I think the series’ biggest flaw, particularly as it progressed, was the lack of realistic consequences not only for the plot armor heavy June, but increasingly for other members of the main cast as well. If they wanted June to be the lead throughout the series, they needed to write a way (from about… season 3 on?4 at the latest?)for her to continue to shape events and be shaped by them, but without constantly having to be in extreme danger.

Also, a more plausible end to Gilead (or rather its occupation in Boston), or else much lowered expectations for what would be accomplished by the series finale. All in all, the world building felt increasingly anemic from… whenever the shipped Nick off to Chicago to be some bad-ass counter-insurrectionist (if not sooner) as if they didn’t already have that well in hand.

Yeah, it lost … something … after about Season 2. The initial world-building was quite breath-taking, but maybe as a production cost-saving there was lots of explanatory talking in muted audio in natural light settings and the cinematic set-pieces got fewer and fewer. Was quite a thankless task to watch through to the end of the recent seasons.

While the Gilead patriarchy forbade so much in their new world, they seemed to continue to allow jumping the shark.

GOT season 8 is setting the bar really low. This finale sucked, but it was still better than These Are the Voyages. There were way too many happy endings. Also if New England remains free that’s really going to change the dynamic in The Testaments.

Just finished the season tonight. Dang, that was the slowest season of television I’ve ever sat through. The finale was especially bad. The whole episode was nothing but dream sequences, heart-to-heart conversations that went on way too long, and June walking in slow motion.

Hell, most of the season was just pointless slo-mo shots or an extended close-up of June’s face. The worst were the extended close-ups of June’s face in slo-mo.

Would not recommend.

The ending wasn’t great, but it was better than I thought it would be (agree with ASL that the GOT ending remains the worst). They just wasted too much time over the last couple of seasons and absolutely trudged through this season.

Poor baby Holly/Nichole - she’s passed between adults like an unwanted sack of potatoes. I predict serious attachment issues in her future.

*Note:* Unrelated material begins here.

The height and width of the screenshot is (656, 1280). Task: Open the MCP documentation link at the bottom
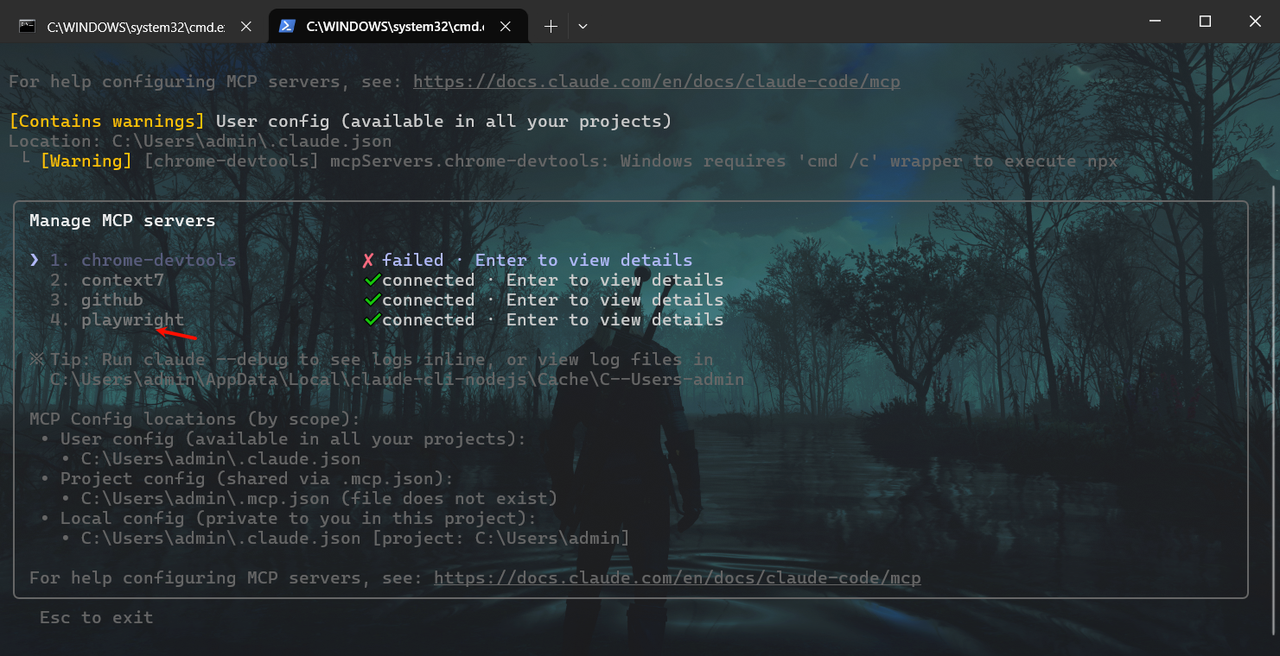click(x=678, y=578)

Luke rides triumphantly off with the rebels, conveniently unbothered by thoughts of either his real or adoptive daughters. I’ve never been a fan of the character or the way the actor played him, but just what a waste. He should have been sent off into the sunset long before now.

I don’t see how they can line this up with the sequel, Testaments, unless they just gut the plot and it’s in name only. I don’t think I’ll even try to watch it unless the writers and directors are replaced, assuming they can even get the project off the ground.